» YOUR TASK
Please, without any pictures, set down exactly the part of the listing below that opens with the line containing "Image resolution: width=882" and closes with the line containing "Image resolution: width=585".

» THE INPUT
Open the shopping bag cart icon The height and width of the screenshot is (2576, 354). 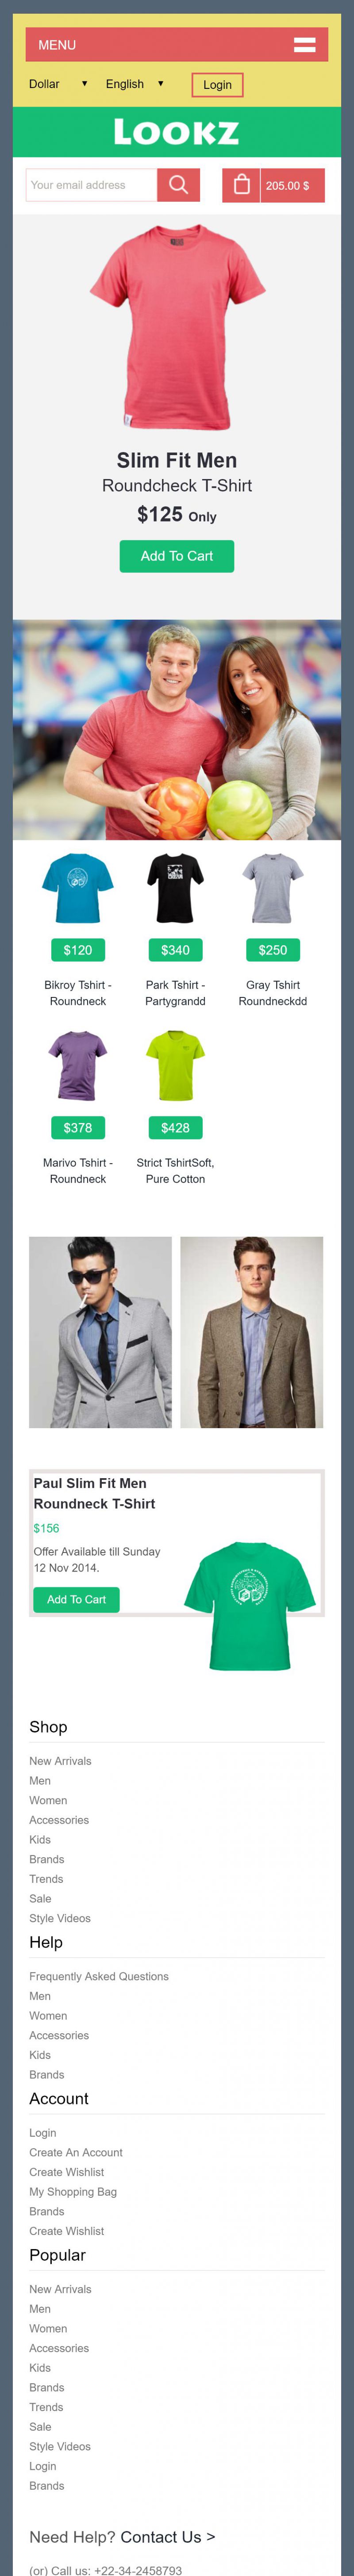tap(241, 185)
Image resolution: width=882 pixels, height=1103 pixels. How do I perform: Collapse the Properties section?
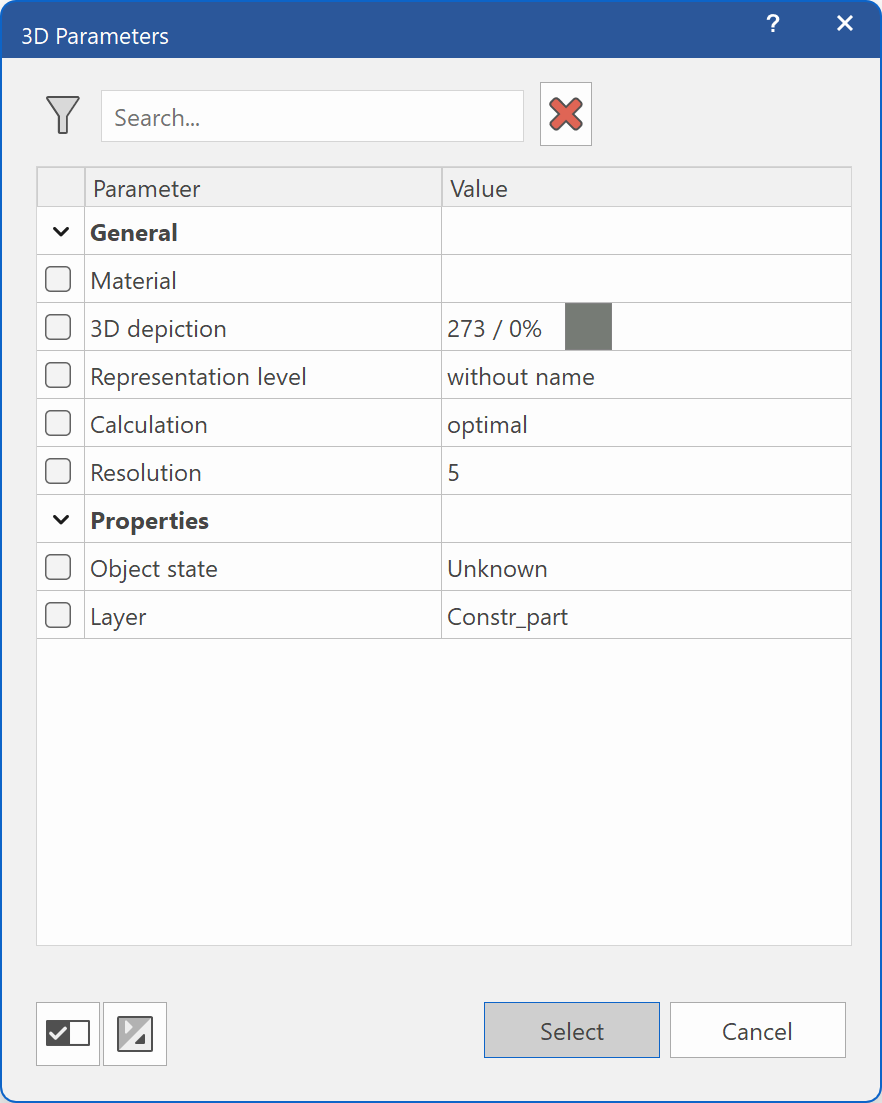pyautogui.click(x=60, y=519)
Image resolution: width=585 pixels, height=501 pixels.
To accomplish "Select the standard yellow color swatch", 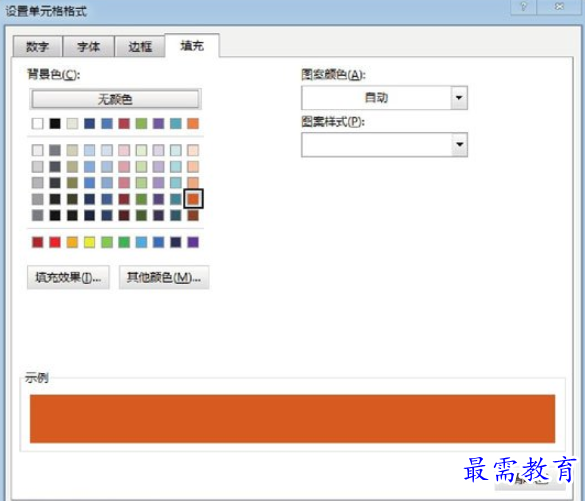I will point(90,242).
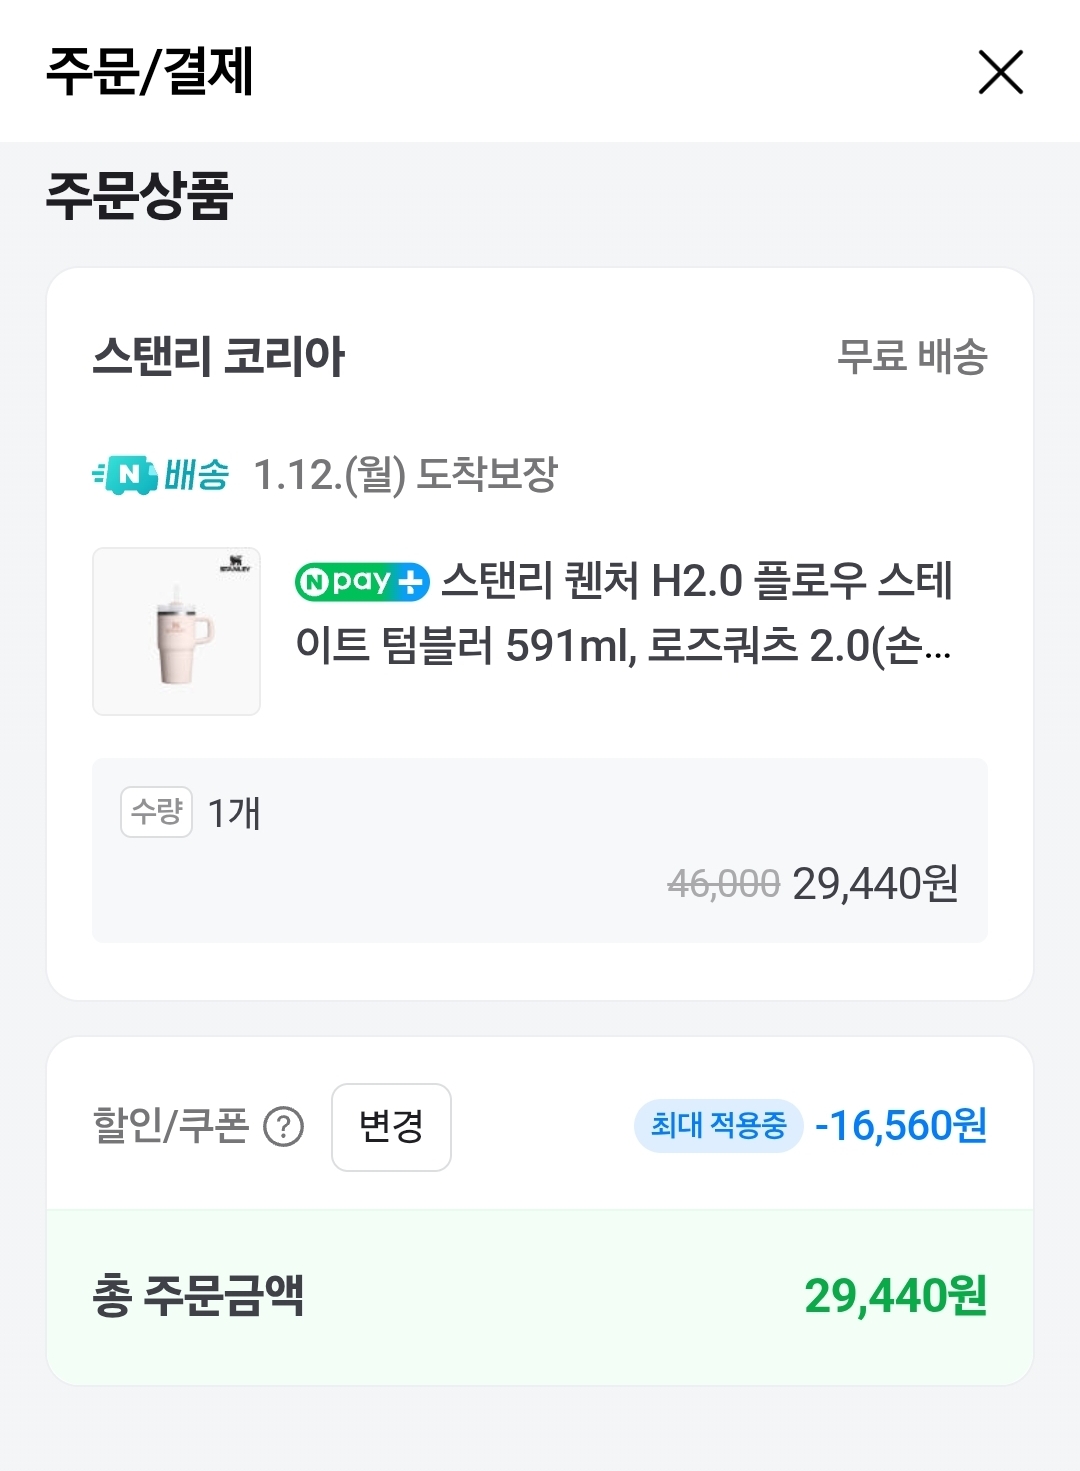Screen dimensions: 1080x1471
Task: Click the N배송 delivery truck icon
Action: (126, 475)
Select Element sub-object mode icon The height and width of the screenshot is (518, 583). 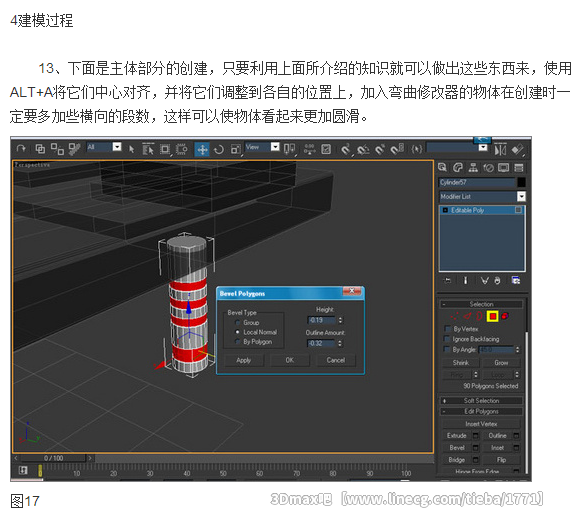click(505, 316)
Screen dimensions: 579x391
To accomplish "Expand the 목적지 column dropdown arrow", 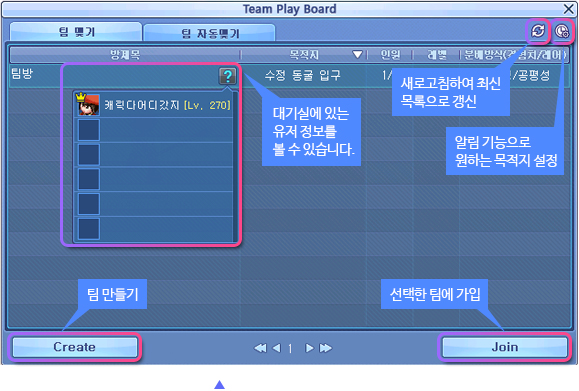I will pyautogui.click(x=357, y=55).
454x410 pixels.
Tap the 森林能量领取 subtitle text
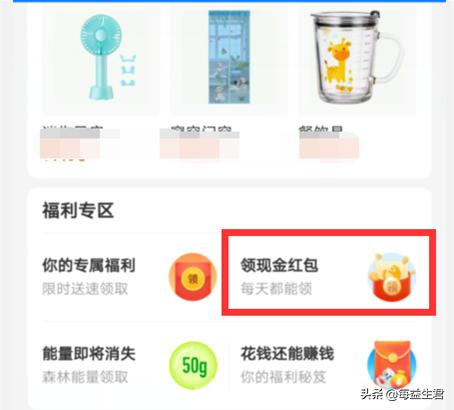pos(85,377)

» SOLUTION TO THIS PROBLEM
Image resolution: width=882 pixels, height=1103 pixels. How do I perform: Collapse the Properties section?
pyautogui.click(x=60, y=519)
Image resolution: width=585 pixels, height=501 pixels.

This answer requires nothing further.